One Nova Scotia proposal plans to take advantage of existing jetty infrastructure, as well as “the deepest ice-free terminal on the North American eastern seaboard” at Point Tupper, on the Strait of Canso, CP reports. “It was the site that God built for LNG,” enthused Paul MacLean, spokesperson for Bear Head LNG Corporation, the subsidiary of Australia-based Liquefied Natural Gas Ltd. that is promoting the $5-billion repurposing.
For its part, Pieridae Energy Canada is promoting a competing terminal, 100 kilometres southwest of Point Tupper at Goldboro, N.S. That US$7- to $10-billion project boasts its location’s ability “to tap into the natural gas supply from the existing Maritimes & Northeast Pipeline—without the cost of building pipe to Point Tupper,” the news agency observes.
Meanwhile, LNG Canada CEO Andy Calitz pushed back at reports that all of British Columbia’s gas export dreams flickered out with Petronas’ cancellation of its Pacific NorthWest project.

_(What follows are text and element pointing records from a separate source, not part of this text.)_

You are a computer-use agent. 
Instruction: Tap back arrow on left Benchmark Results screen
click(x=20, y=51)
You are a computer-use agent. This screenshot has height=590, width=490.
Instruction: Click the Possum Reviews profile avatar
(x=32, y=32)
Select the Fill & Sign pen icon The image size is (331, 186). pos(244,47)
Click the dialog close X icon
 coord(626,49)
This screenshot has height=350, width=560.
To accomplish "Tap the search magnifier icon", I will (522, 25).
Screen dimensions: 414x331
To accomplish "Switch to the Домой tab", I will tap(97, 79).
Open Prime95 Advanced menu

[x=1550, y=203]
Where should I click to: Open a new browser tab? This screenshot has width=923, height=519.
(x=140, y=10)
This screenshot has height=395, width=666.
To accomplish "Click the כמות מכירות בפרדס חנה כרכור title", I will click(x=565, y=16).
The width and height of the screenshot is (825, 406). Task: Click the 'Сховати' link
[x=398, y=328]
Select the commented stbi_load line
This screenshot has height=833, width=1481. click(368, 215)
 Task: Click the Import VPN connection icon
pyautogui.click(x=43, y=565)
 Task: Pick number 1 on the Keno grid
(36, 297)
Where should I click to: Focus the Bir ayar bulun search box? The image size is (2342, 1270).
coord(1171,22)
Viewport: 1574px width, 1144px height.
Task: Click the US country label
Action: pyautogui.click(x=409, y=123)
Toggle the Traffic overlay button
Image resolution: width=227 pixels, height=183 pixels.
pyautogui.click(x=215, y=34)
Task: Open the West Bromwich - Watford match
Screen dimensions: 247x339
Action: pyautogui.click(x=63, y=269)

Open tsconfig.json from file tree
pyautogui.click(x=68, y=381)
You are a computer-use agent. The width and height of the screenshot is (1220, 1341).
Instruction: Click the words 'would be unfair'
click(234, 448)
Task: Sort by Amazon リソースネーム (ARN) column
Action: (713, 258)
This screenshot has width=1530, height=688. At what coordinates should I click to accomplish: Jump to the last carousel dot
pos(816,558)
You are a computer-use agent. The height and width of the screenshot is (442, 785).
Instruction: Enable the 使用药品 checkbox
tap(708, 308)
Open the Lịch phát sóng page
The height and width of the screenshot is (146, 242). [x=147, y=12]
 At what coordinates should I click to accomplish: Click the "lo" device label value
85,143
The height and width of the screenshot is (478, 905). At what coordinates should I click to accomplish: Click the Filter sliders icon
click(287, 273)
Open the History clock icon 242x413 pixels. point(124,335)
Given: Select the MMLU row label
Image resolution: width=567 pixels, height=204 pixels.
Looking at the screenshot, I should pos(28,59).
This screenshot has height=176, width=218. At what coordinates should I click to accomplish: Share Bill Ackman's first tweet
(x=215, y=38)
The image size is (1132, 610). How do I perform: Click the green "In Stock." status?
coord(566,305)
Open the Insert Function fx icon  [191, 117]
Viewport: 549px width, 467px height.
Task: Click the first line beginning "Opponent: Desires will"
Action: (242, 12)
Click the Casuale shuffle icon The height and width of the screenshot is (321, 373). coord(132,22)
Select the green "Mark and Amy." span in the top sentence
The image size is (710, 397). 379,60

“I don’t believe Canada has missed that boat,” Calitz said in a speech to the Greater Vancouver Board of Trade. “I actually believe B.C. will have an LNG industry, that there is societal support for an LNG industry from B.C., and [that] the LNG project can and will happen in B.C.”
Calitz added, however, that his company’s backers, a consortium of Shell Oil, Mitsubishi, Korea Gas Corporation, and PetroChina, would only proceed with a Kitimat terminal in a “competitive” tax environment.
And while British Columbia’s new NDP government has declared its opposition to the tripling of U.S.-owned Kinder Morgan’s Trans Mountain diluted bitumen pipeline from Edmonton to Vancouver, it appears ready to roll out a red carpet for LNG in the province’s job-strapped mid-coast region. After meeting with Calitz, newly-appointed Energy, Mines and Petroleum Resources Minister Michelle Mungall was receptive to his concerns.
“We do need to address, on a broader scale, what’s going on in the global marketplace, and is B.C. competitive as it stands right now?” Mungall told Business in Vancouver. “I’ve directed my ministry to look into that, and to begin to work with First Nations, local communities, as well as the industry.”